HOW TO COMPLETE THIS TASK —
Lay out the lines of the material as a JSON list of strings, one string per line, from the line containing "The height and width of the screenshot is (974, 1497)." up to and including the line containing "What do you see at coordinates (691, 411)". Leave out any blank lines.

----- DATA TO EXAMINE

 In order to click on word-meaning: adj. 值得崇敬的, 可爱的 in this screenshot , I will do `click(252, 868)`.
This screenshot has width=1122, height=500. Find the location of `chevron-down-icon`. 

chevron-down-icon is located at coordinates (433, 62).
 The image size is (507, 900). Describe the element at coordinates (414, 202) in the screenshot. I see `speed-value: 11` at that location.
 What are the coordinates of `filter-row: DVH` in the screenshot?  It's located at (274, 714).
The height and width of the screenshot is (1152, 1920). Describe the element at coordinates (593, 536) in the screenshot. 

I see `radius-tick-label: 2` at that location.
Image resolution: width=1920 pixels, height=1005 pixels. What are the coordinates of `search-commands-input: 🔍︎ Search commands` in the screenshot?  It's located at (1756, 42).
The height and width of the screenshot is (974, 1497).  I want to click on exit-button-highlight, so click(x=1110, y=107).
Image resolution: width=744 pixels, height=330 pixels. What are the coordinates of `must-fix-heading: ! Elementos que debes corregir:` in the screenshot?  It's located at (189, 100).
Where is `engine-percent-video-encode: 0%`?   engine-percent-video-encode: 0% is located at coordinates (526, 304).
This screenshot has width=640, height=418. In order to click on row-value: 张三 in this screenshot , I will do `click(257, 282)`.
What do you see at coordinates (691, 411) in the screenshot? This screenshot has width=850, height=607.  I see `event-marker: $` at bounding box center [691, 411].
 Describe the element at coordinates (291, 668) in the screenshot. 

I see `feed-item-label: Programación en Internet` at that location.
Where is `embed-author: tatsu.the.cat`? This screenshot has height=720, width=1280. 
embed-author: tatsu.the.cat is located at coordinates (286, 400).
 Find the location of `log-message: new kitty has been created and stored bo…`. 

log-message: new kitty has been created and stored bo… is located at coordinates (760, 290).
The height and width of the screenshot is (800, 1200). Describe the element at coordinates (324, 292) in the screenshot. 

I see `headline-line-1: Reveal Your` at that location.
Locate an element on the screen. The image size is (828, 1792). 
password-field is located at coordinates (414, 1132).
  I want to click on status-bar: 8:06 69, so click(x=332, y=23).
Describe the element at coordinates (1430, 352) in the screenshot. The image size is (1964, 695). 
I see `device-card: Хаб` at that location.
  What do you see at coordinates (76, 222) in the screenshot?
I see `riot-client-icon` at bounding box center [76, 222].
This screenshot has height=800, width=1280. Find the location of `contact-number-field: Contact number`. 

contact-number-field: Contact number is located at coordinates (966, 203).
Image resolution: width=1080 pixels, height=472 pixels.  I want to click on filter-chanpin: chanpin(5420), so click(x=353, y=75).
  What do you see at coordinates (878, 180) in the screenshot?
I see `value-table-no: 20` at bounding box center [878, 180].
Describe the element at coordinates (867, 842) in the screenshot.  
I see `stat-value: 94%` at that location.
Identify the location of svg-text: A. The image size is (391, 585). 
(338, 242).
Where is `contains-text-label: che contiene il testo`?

----------

RESPONSE TO THE EXERCISE —
[
  "The height and width of the screenshot is (974, 1497).  I want to click on exit-button-highlight, so click(x=1110, y=107).",
  "Image resolution: width=744 pixels, height=330 pixels. What are the coordinates of `must-fix-heading: ! Elementos que debes corregir:` in the screenshot?  It's located at (189, 100).",
  "Where is `engine-percent-video-encode: 0%`?   engine-percent-video-encode: 0% is located at coordinates (526, 304).",
  "This screenshot has width=640, height=418. In order to click on row-value: 张三 in this screenshot , I will do `click(257, 282)`.",
  "What do you see at coordinates (691, 411) in the screenshot? This screenshot has width=850, height=607.  I see `event-marker: $` at bounding box center [691, 411]."
]